Sus cósmicas guedejas

alumbran en la noche el firmamento.

Larga cabellera peina la luna

ante su blanco tocador de nubes.

Una estrella pequeña de mil puntas

con mimo alisa sus doradas ondas

que, extendidas por el firmamento,

semejan serpentinas en el cielo.

Con un haz de pequeños luceros

compone habilidosa una diadema

que resalta la belleza de su pelo.

Quiere sentirse hermosa porque al crepúsculo

un nuevo galán la espera enamorado.

La Dama de la noche, acicalada

y seguida de infinitas luminarias

que alumbran su estelar camino,

pese a sus muchos años, ilusionada

como una adolescente ante un primer romance,

sale al encuentro de su nuevo amante.

          Hora mágica. Tranquilidad. Paz. Silencio… Invadida de esta languidez estival, no está mi espíritu para sesudas biografías de importantes personajes, sus vidas, obras y milagros… Así, que he elegido este relato de verano que espero os distraiga un rato mientras lo leéis. Tiene su poquito de misterio, como casi todos mis relatos, y un final inesperado. Allá va, pues

SU MILAGRO DE AMOR

milagro de amor

          Necesitaba esos días de descanso estival. Relajarse del estrés padecido durante aquella intensa campaña dedicada por completo a su tienda de modas y al desfile de modelos previo a la próxima temporada otoño-invierno que con tanto éxito había presentado.
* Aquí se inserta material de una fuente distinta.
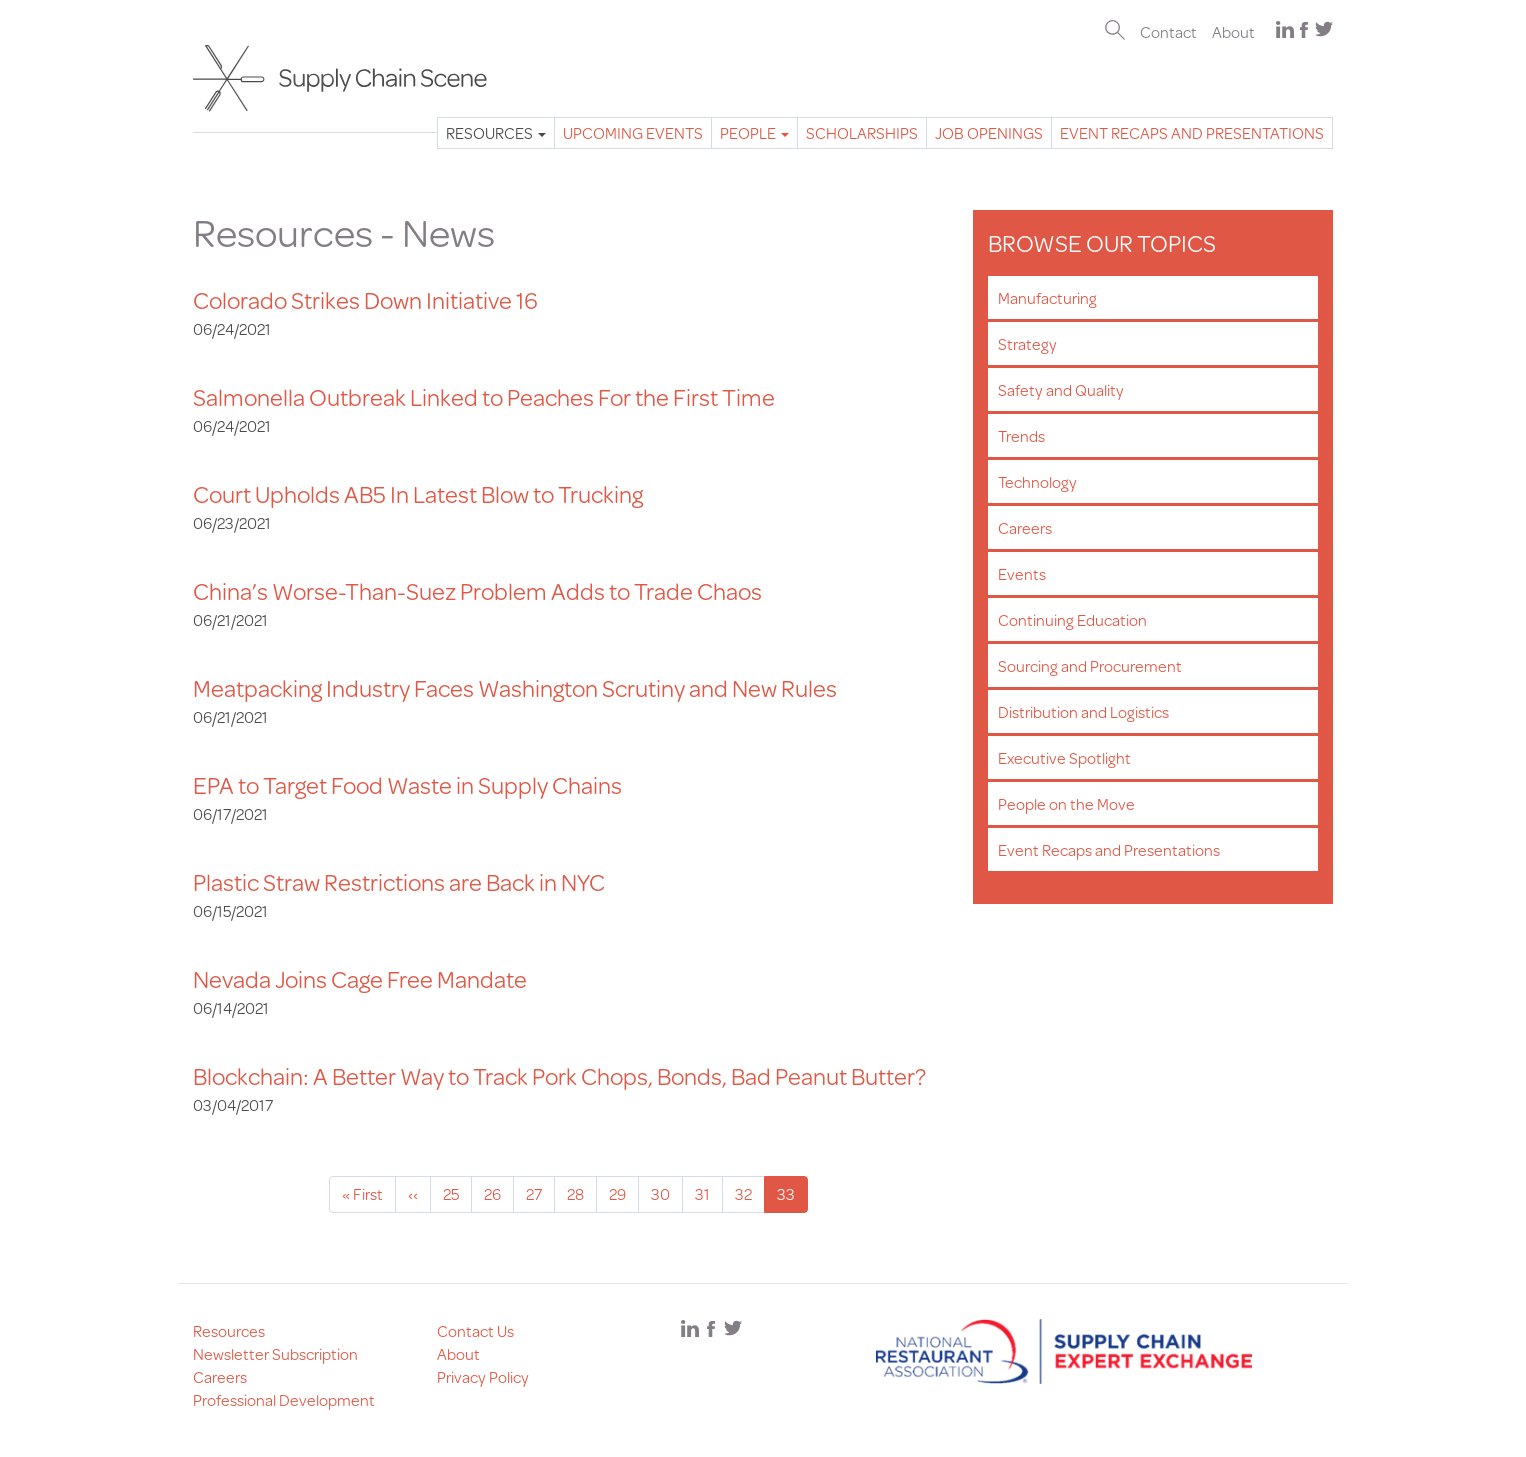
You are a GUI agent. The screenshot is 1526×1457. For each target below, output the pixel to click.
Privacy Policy (483, 1376)
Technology (1037, 481)
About (1233, 31)
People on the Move (1066, 803)
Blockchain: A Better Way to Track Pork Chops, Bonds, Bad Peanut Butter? (559, 1076)
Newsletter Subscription (275, 1353)
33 (792, 1197)
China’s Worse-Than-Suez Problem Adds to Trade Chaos (477, 591)
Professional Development (284, 1399)
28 (582, 1193)
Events (1022, 573)
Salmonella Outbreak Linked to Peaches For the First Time (484, 397)
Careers (1025, 527)
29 (624, 1193)
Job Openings (989, 132)
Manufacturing (1047, 297)
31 (709, 1193)
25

          Era una prestigiosa diseñadora, afamada dentro y fuera de su ciudad. Su ropa, prêt a porter, sencilla a la vez que elegante, tenía un toque de originalidad y gozaba del favor del público femenino, a la que era destinada, por ser modelos adaptados a todo tipo de mujeres, muy llevaderos, con los que cualquiera de ellas se podía encontrar a gusto y favorecida, que era el fin que se había propuesto. Huir de diseños alambicados, las más de las veces poco ponibles, para acabar siendo colgados en el fondo del armario por su escasa utilidad práctica.

          Empezó abriendo una pequeña boutique y, poco a poco, con su esfuerzo y trabajo, restándole horas al sueño y ahorrando centavo a centavo, logró prosperar y ampliar el negocio hasta convertirlo en una moderna y elegante tienda de modas y hacerse de una buena clientela que le permitía una holgada situación económica. De hecho, su último capricho había sido la adquisición de una valiosa gargantilla de diamantes que adquirió a buen precio en una subasta.

          Sentimentalmente las cosas no le habían ido tan bien. Su matrimonio, después de tantos años unidos, había fracasado y como dos seres civilizados decidieron separarse. Él había rehecho su vida uniéndose a una chica mucho más joven. ¡Qué locura! Pensó. Casi podía ser su hija. Por su mente jamás pasaría la idea de formar pareja con un hombre más joven que ella. Por el contrario, llenaba su vida diseñando esa ropa que, embelleciendo a las demás mujeres, contribuía a hacerlas felices y en esa felicidad basaba la suya. No sentía ningún deseo, por tanto, de conocer un nuevo amor, cifrada ya la edad de cincuenta años y con algunos kilos de más. Su rostro aún era agraciado aunque marcado por algunas arrugas, fruto más que de los años, de los sinsabores pasados. Cuando se miraba al espejo pensaba que podía haberse hecho alguna operación de estética que mejorara su aspecto pero al momento desechaba esa idea. No le preocupaban demasiado sus “rasgos de expresión” ya que tenía otras cosas en qué pensar y otros problemas que solucionar.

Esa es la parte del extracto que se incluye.